Des surfaces transformables qui diminuent la résistance de l’air
Modifier les caractéristiques d’une surface peut changer les fonctionnalités de celle-ci. Les requins peuvent, en modifiant la structure de leur peau, diminuer la force de friction avec l’eau, responsable de la résistance à l’avancement qu’on appelle la traînée. On a constaté depuis longtemps que les empreintes en creux des balles de golf augmentent leur portée. Des chercheurs du MIT ont imaginé des surfaces courbes « intelligentes » capables de se plisser et ainsi de modifier à la demande leur topographie et ils ont pu en mesurer les conséquences aérodynamiques.

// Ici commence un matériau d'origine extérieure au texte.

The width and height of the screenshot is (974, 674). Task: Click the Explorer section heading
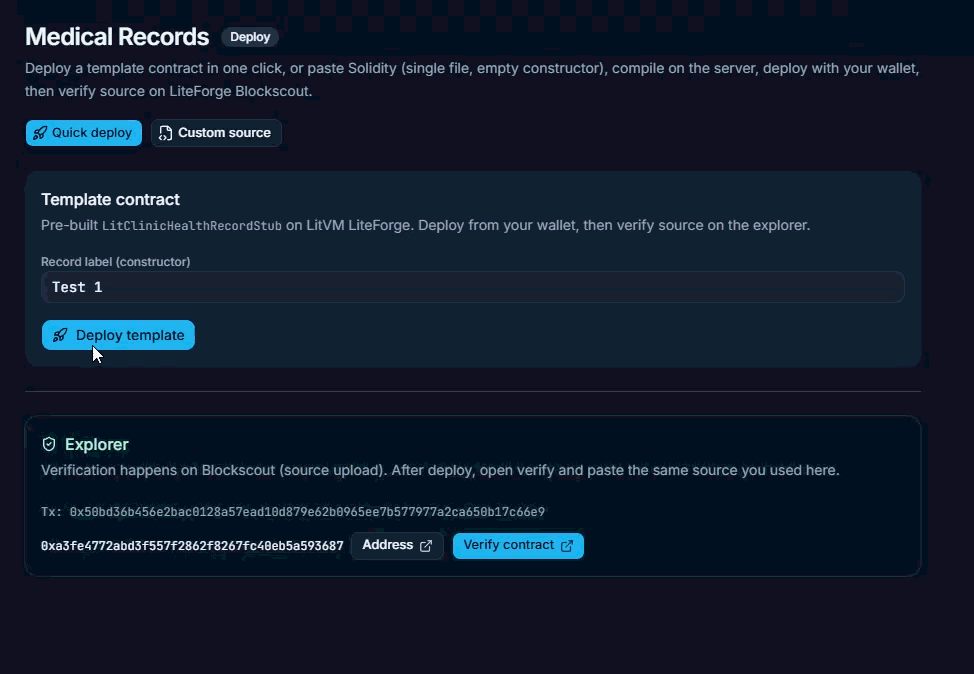[97, 444]
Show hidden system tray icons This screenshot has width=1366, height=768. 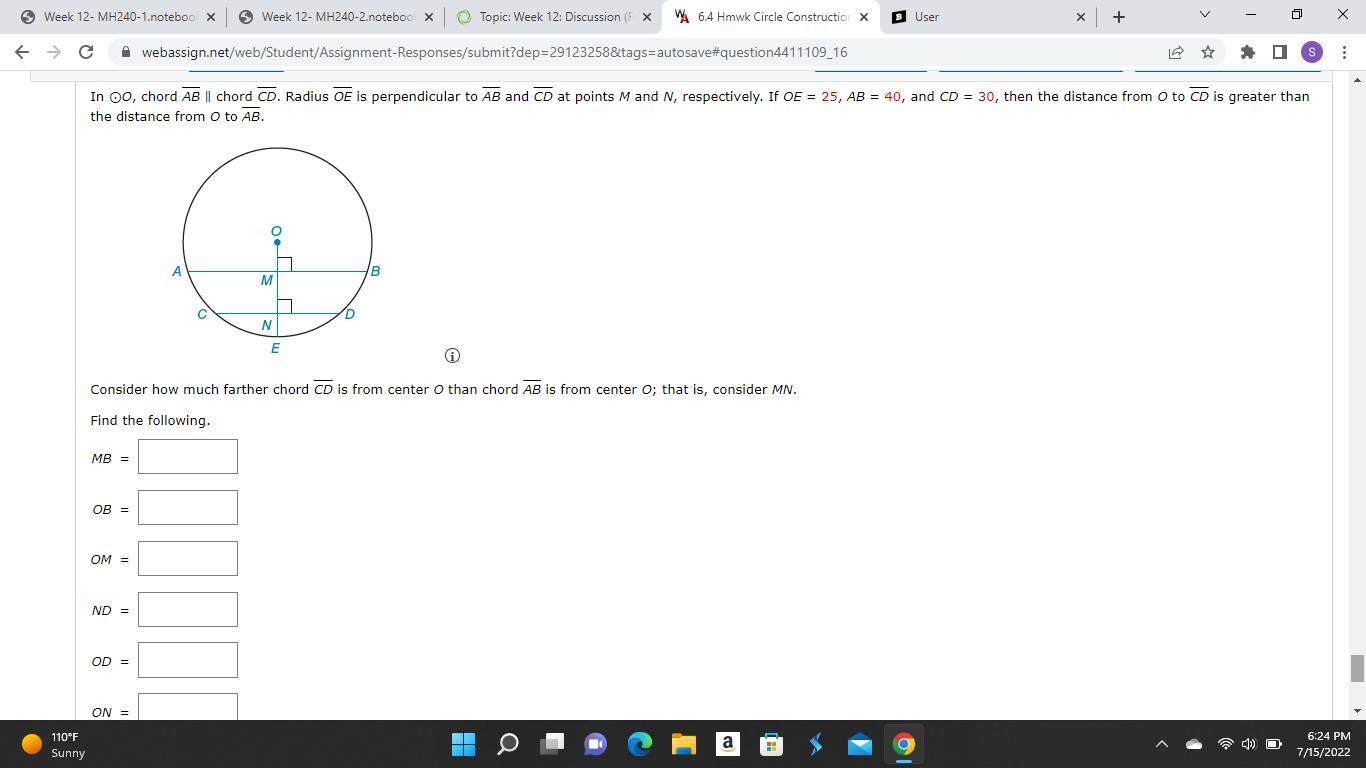1161,744
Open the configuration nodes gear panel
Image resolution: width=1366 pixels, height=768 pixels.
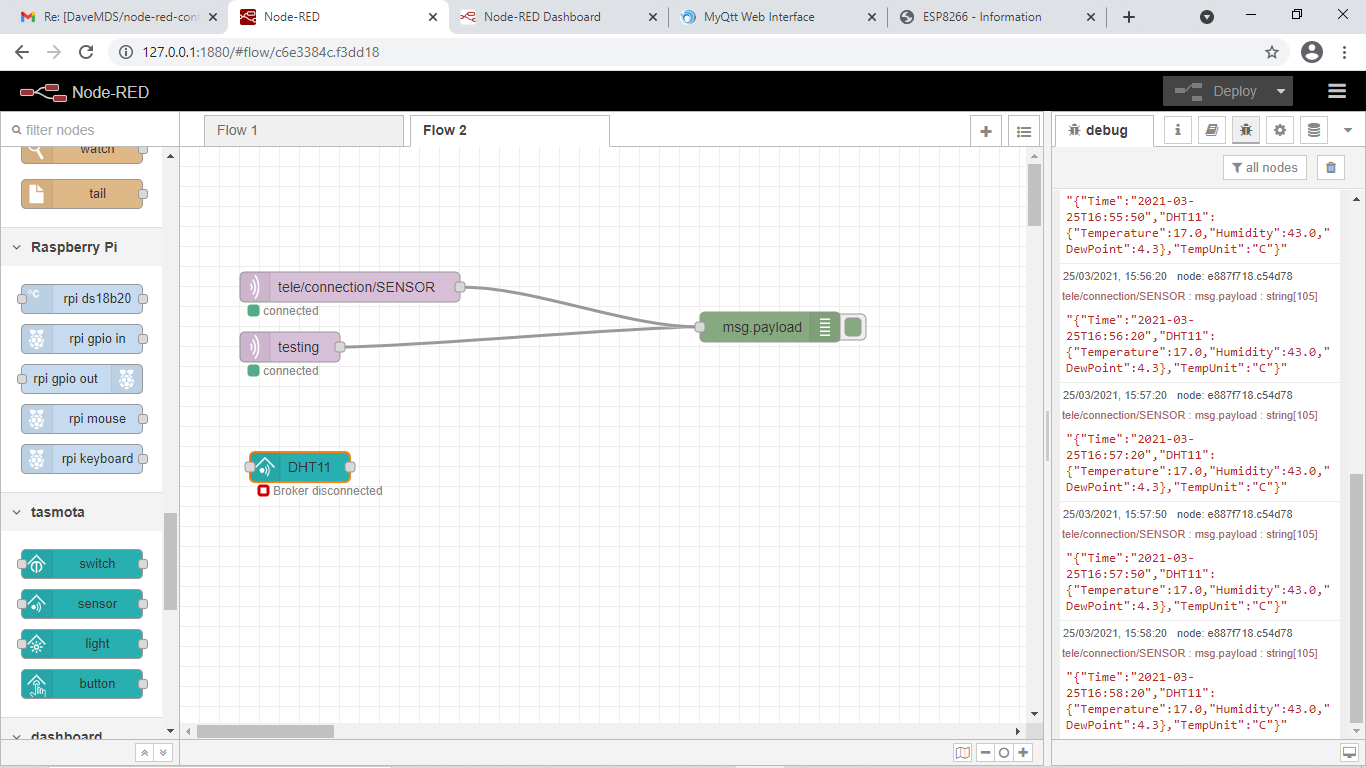click(x=1279, y=130)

En effet, la rugosité particulière d’un corps solide autour duquel s’écoule un fluide peut abaisser la vitesse à laquelle se produit la transition laminaire-turbulente de l’écoulement. Ceci entraîne une diminution de la trainée.
A une certaine vitesse (d’autant plus élevée que la viscosité l’est et que la longueur caractéristique du solide est petite), l’écoulement devient turbulent avec l’apparition de tourbillons de vitesse, désordonnés et difficilement prévisibles.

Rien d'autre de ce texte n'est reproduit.